Abstract

A 26-year-old Bolivian man presented with a 3 year history of occipital headaches and bilateral papilloedema. MRI showed communicating hydrocephalus and leptomeningeal enhancement. CSF analysis revealed an opening pressure of 32cmH2O, lymphocytic pleocytosis, protein 1.9 g/dL and CSF glucose 0.4 mmol/L. CSF AFB, bacterial and fungal culture, TB-PCR, 18S rDNA PCR, serum b-d glucan, and HIV were all negative. Serum ACE was normal. Steroids and methotrexate were commenced for probable neurosarcoidosis.He had readmissions with recurrent headache, meningism, symptoms of raised intracranial pressure and development of limb spasticity and brisk reflexes. Repeat imaging demonstrated stable hydrocephalus.
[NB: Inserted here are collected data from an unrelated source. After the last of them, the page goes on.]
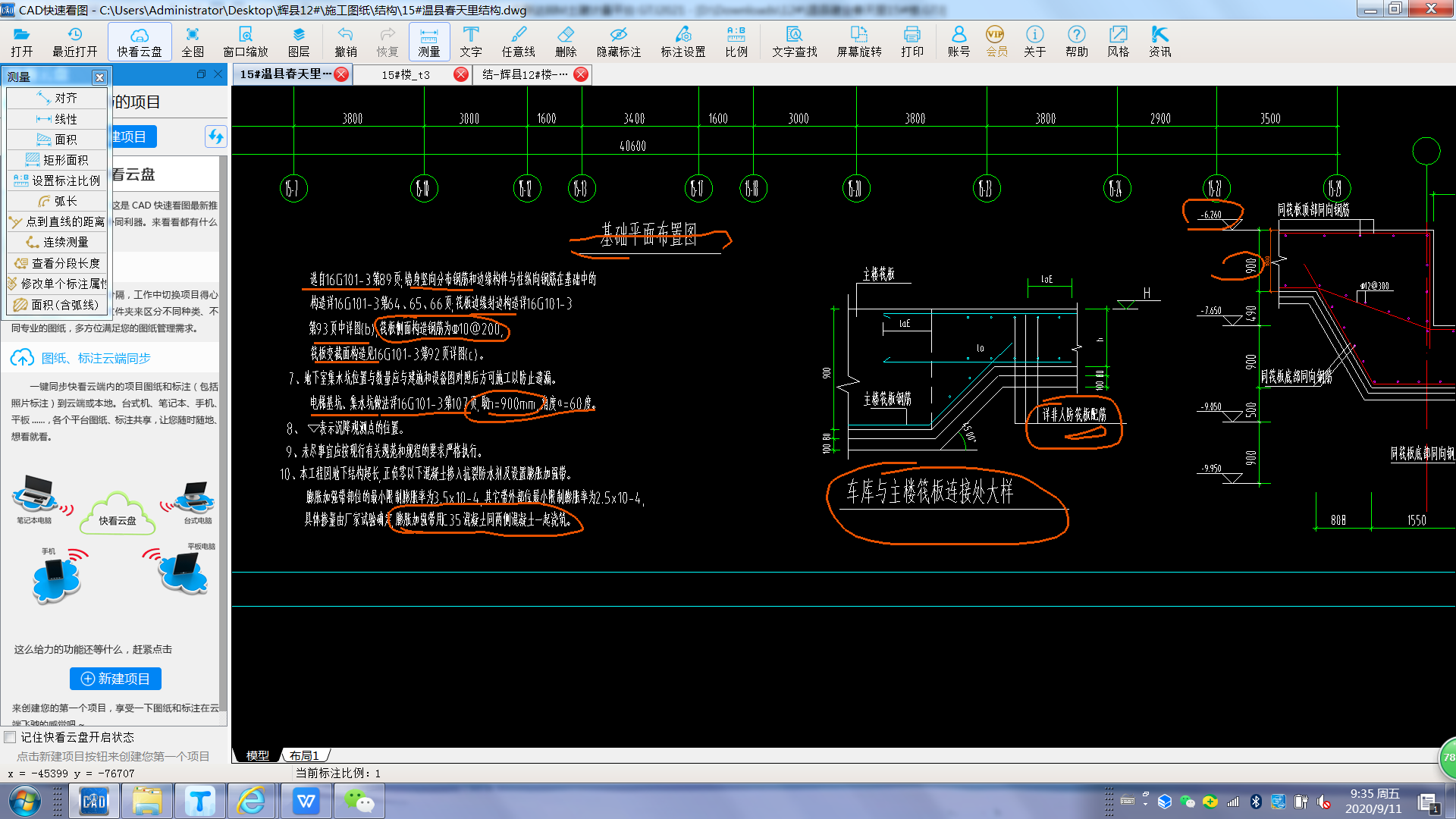Open the 图层 layers manager

point(298,42)
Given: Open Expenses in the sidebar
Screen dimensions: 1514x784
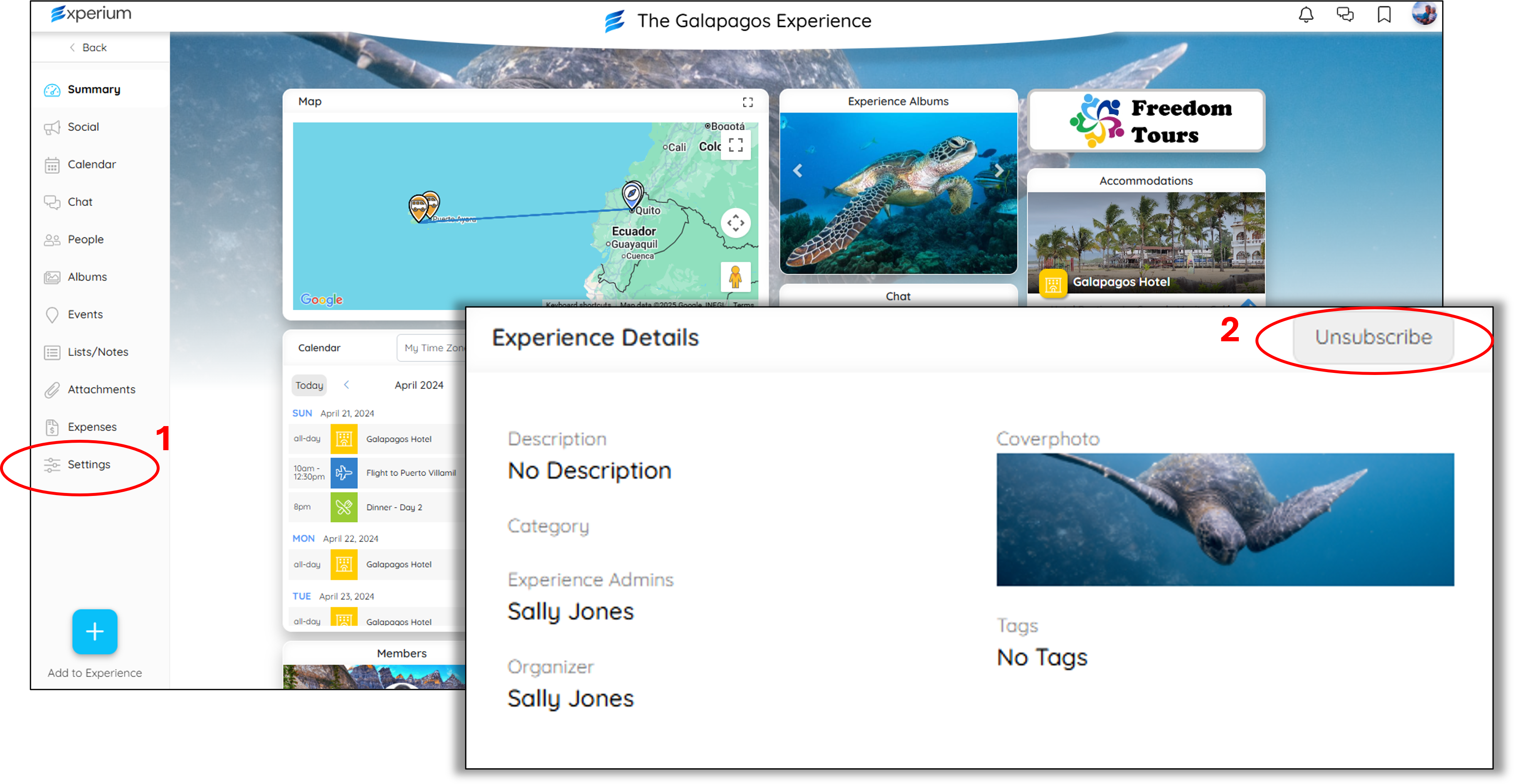Looking at the screenshot, I should (92, 427).
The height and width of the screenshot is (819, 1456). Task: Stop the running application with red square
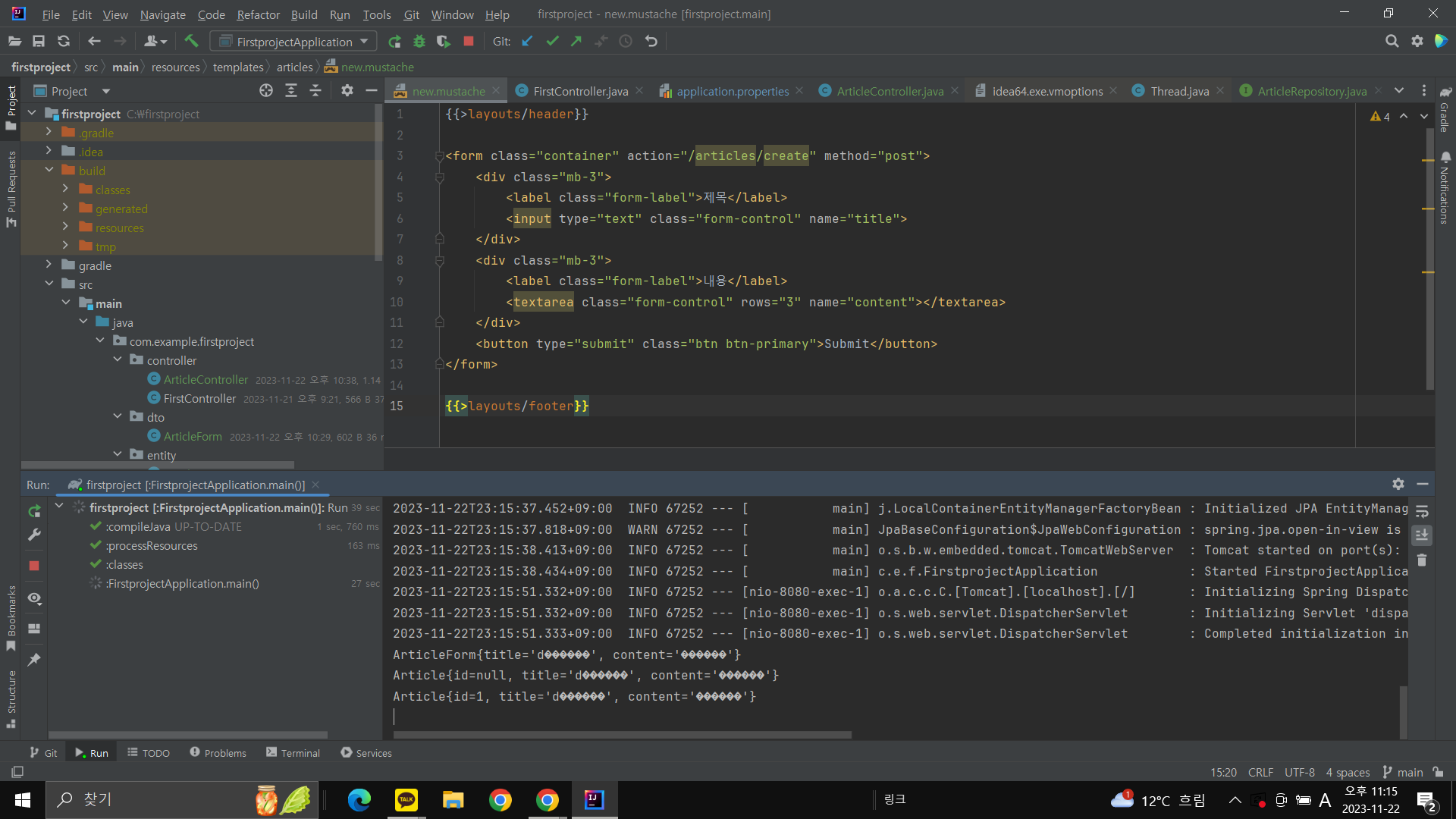click(x=469, y=41)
Despite immunosuppression and empirical TB treatment, he remained symptomatic with a persistently active CSF: maximum opening pressure 36cmH2O, protein 3.9 g/dL, WCC 205 lymphocytes and low CSF-to-serum glucose ratio on repeated therapeutic LPs.After re-evaluation and positive CSF b-d glucan, a diagnosis of Histoplasma meningitis, without systemic dissemination, was confirmed by positive serological and CSF tests: positive immunodiffusion; yeast CFT 1:16; CSF EIA antigen 0.85 ng/ml.He was treated with AmBisome, followed by oral itraconazole, with complete symptom resolution and improvement on interval imaging.We discuss challenges in reaching a diagnosis of isolated histoplasmosis, its neurological manifestations and diagnostic pathway in evaluating patients with suspected CNS fungal infection.